AL: What is about La-Mulana that has made it so well known in the west?
TN: I’m honestly not sure. I’m actually surprised that you know about the original version of the game, which some Japanese fans don’t even know about.
AL: After releasing the series on PlayStation Vita, do you think that releasing the game on PS3 or another console would have been better considering the state of the Vita now?
TN: I really liked the mobility of the Vita, but thinking about it now, a console release might have been a better option. In Japan, the Vita was very popular, but I don’t think it had that same attachment in the west.
AL: For the console release of La-Mulana 1 & 2, did you consider returning to the game and adding new things to make it the complete edition?
TN: La-Mulana has been ported many times and sadly the Vita version doesn’t belong to us. So during development, we had to go back and add some stuff into the console version like right now things like the scroll speed and other quilty of life aspects have been improved in La-Mulana 1 to make it run better. La-Mulana 2 was actually made to be the better version of La-Mulana. Looking back at La Mulana is kind of embarrassing because La-Mulana 2 is so much better.
AL: Do you still think that people should play La-Mulana before they play La-Mulana 2?
TN: When we released La-Mulana 2 in Japan we were telling people that they could play it without playing the first entry and that they can return to La-Mulana later to see the differences. However, those who play La-Mulana before La-Mulana 2 will be able to enjoy the games a little more because they’ll know the systems and characters. La-Mulana is actually much more difficult than La-Mulana 2, so if you play it and it’s too hard maybe just play La-Mulana 2. Each game is fairly long. So, if you want to play La-Mulana 2, but don’t want to spend 50 – 60 hours playing La-Mulana, watching a playthrough is efficient.
AL: Did you mean to make these games so long or did you just get carried away during development?
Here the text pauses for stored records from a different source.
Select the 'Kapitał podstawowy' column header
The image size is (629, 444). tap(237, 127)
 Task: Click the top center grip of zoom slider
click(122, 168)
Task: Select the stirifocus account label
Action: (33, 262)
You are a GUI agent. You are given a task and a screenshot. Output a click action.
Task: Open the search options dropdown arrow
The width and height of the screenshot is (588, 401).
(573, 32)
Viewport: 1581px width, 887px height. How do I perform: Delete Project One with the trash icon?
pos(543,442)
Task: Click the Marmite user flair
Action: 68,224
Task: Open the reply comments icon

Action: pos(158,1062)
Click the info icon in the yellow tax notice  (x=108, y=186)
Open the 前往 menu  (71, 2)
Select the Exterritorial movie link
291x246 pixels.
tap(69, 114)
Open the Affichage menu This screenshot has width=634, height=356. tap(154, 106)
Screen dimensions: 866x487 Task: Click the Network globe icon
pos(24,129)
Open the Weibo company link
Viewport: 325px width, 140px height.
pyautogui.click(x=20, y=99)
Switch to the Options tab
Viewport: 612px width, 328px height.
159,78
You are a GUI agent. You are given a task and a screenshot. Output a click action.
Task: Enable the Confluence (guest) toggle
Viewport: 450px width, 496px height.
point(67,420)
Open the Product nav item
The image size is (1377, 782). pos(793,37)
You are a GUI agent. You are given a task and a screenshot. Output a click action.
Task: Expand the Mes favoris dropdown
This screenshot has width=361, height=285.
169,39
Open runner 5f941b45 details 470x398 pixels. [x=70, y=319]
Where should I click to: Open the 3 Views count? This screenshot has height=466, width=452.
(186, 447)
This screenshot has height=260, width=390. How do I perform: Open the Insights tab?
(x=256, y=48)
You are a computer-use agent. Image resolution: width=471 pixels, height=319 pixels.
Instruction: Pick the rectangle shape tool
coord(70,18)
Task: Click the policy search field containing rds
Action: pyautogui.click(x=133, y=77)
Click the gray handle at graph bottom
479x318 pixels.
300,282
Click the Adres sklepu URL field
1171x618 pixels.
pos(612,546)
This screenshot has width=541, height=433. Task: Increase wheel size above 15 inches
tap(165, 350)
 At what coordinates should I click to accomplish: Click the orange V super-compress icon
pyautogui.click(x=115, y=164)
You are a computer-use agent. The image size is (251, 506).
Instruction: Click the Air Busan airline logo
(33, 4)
TN: Back then difficult games didn’t have enough content and I didn’t like that. So with our game, we decided to add a lot more stages. Ultimately, its the player who is making the game long and not the game itself. I watch a lot of playthroughs and a lot of gamers get lost looking for clues. So players who are taking memos and are organized can beat the game in 20 hours.
AL: Since we are seeing La-Mulana 1 & 2 on consoles, can we expect a La-Mulana 3?
TN: I don’t have any plans. It’s very difficult to make these games. However, if an oil company comes to me with a stack of cash asking for it I’ll make it.
AL: What is about the La-Mulana series that makes it difficult to develop?
TN: It’s not really the puzzles are maps that are difficult, it’s more of the pure volume of work that has to go into developing the game and it takes a lot of effort on our part.
AL: Are there titles that you’ve released that you think western fans should know of even if they haven’t released in Japan?
TN: So, in 2020 Adobe will be ending their Flash support, which our prior games are built on Flash. I suggest people take a look at our catalog of games and play them before they aren’t able to anymore.
AL: Do you have plans to back these games up and preserve them?
TN: It’s a secret, but we have some ideas.
AL: Is there anything you’d like to say to fans and new players looking forward to La-Mulana’s console release?
TN: I’m sorry that I’ve made you wait so long for this version of the game, but you are getting both 1 and 2. It does take a lot of time to get through these games, so if you’re busy with work and life, it might be best to just let it go.
I’ve heard too many stories where students would play the game before exams and completely fail the exam because they were busy playing. If you still want to play, make sure you balance it with your other duties because it’s the type of game that gets rather addicting.
LA–MULANA 1 & 2 is coming to PlayStation 4, Nintendo Switch, and Xbox One in 2020.